# rechner leasen!?



## 4nd3rl (26. Januar 2003)

tach zusammen, 
hat jemand von euch erfahrung im leasen von pc`s? 
ich hab mir mal so überlegt, was da an asche zusammenkommt, wenn man sich, wie bestimmt viele von euch, alle 2-3 jahre nen neuen rechner kauft und den dann meistens nicht mal mehr verkauft am ende der nutzungsdauer (freundin schenken, server basteln, etc.)
vielleicht hat wer infos, vielen dank

mphg andy


----------



## Thomas Lindner (26. Januar 2003)

Also meiner Meinung nach ist es nicht rentabel einen PC zu leasen, da die Rechner oftmals minimal ausgestttet sind und die AGBs, bzw. Nutzungs - und/oder Vertragsbedingungen es verbieten den Rechnenr zu öffnen um die Hardware zu verändern.
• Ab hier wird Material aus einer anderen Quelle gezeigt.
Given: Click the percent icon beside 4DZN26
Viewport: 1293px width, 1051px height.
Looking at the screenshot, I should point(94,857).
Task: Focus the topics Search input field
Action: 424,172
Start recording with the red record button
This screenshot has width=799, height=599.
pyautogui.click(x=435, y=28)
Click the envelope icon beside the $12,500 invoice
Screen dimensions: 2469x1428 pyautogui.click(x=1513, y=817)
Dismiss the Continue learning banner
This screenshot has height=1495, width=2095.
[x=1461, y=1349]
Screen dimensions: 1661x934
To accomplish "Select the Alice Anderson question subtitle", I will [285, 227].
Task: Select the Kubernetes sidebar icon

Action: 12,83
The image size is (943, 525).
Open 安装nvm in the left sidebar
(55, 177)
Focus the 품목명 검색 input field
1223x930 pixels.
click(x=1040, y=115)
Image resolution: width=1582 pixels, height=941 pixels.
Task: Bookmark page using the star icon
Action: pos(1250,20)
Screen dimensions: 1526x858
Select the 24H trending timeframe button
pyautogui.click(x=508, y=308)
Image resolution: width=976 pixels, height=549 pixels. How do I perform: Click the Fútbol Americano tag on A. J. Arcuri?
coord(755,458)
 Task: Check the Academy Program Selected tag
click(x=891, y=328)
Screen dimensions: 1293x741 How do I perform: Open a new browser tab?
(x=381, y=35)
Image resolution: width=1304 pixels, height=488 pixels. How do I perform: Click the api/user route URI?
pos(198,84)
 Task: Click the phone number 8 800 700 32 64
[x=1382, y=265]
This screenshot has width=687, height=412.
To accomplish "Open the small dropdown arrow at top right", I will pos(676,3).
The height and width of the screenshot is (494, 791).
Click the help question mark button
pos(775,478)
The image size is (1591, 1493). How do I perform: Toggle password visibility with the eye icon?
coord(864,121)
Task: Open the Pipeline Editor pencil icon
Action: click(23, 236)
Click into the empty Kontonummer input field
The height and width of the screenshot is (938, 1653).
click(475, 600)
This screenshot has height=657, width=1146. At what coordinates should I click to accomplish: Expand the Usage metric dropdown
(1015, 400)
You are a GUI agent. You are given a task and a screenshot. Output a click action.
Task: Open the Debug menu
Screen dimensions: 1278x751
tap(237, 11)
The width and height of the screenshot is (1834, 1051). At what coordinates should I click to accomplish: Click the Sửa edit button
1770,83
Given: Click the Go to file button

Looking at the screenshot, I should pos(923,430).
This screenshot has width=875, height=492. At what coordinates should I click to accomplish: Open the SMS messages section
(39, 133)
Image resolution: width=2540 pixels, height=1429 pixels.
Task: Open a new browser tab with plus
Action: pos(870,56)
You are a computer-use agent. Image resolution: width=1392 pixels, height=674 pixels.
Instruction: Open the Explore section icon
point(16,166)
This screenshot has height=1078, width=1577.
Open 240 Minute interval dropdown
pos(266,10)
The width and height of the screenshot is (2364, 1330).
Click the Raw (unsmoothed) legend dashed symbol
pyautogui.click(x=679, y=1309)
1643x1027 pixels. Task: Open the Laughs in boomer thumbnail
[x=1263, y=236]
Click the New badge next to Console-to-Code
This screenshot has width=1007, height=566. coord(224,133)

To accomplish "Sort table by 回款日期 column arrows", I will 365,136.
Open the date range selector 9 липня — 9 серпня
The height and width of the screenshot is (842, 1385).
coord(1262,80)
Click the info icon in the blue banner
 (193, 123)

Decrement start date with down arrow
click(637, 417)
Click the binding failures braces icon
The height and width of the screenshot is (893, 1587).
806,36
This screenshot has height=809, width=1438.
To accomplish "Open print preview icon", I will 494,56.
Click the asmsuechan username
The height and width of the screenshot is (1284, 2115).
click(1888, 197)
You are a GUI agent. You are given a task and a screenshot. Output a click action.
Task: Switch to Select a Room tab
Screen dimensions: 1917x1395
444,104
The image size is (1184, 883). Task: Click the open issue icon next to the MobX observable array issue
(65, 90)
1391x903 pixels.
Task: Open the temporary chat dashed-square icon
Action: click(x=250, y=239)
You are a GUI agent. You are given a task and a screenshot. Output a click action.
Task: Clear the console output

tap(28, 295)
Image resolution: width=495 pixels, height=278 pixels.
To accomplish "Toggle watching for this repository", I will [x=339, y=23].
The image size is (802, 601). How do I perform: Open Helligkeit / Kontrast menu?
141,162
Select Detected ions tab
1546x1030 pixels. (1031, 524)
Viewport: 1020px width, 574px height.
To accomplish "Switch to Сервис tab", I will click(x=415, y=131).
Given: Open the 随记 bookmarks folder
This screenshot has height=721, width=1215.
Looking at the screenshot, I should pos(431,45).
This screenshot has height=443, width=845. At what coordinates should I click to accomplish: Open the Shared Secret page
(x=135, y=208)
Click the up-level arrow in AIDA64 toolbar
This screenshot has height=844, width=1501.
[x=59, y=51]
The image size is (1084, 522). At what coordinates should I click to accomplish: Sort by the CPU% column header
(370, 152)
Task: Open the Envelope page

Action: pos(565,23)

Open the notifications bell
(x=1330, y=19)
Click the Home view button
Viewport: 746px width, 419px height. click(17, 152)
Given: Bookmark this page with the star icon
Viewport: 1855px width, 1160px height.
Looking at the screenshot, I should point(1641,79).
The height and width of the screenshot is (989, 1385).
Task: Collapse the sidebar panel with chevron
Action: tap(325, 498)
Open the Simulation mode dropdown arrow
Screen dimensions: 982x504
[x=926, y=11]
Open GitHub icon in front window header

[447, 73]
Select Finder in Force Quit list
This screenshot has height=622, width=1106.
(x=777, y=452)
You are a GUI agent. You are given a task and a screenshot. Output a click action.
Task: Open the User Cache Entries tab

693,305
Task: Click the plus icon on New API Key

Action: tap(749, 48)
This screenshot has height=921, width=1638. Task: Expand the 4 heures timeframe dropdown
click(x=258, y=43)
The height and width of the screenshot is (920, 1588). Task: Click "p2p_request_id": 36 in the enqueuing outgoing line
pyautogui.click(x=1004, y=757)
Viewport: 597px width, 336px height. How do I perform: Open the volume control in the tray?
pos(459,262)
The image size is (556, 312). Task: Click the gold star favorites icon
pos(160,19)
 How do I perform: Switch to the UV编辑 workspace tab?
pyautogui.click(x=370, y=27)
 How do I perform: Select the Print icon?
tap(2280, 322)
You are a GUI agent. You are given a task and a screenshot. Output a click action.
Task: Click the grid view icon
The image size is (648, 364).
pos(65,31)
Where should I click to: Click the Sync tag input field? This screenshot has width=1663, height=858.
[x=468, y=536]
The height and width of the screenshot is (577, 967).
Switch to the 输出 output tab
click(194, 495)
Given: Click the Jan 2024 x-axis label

Es ist zwar praktisch nach einem Jahr ( oder Ende Vertragslaufzeit ) den PC gegen eine neue Maschione getauscht zu bekommen, aber wie jedes Ding hat auch dieses seine Macken:

Oftmals Wartung nur über Dienstleister ( kostenplichtig )
Veränderung der Konfiguration ( softwareseitig ) nicht möglich

Aber es gibt sicher auch ehrliche und gute Anbieter. Ich habe nachdem ich 5 Anbieter get#estet habe das ganze aufgegeben.


----------



## Friedrich Engels (26. Januar 2003)

ich hab da gar keine guten erfahrungen gemacht, einmal und nie wieder...
Knebelverträge, schlechte hardware,teure wartungen...
*wenns funktionieren würde hätte es sich sicher durchgesetzt.*
ich glaube du bist besser beraten wenn du dir alle paar jahre nen neuen rechner kaufst bzw. in regelmäßigen abständen aufrüstest.
Wenn man seine Hardware nicht bei Karstadt kauft sondern über den versandhandel muss ja auch keine vermögen ausgeben.


-F.


----------



## 4nd3rl (27. Januar 2003)

vielen dank, sehr aufschlussreich. 
ich muss weg- bestellen =)


----------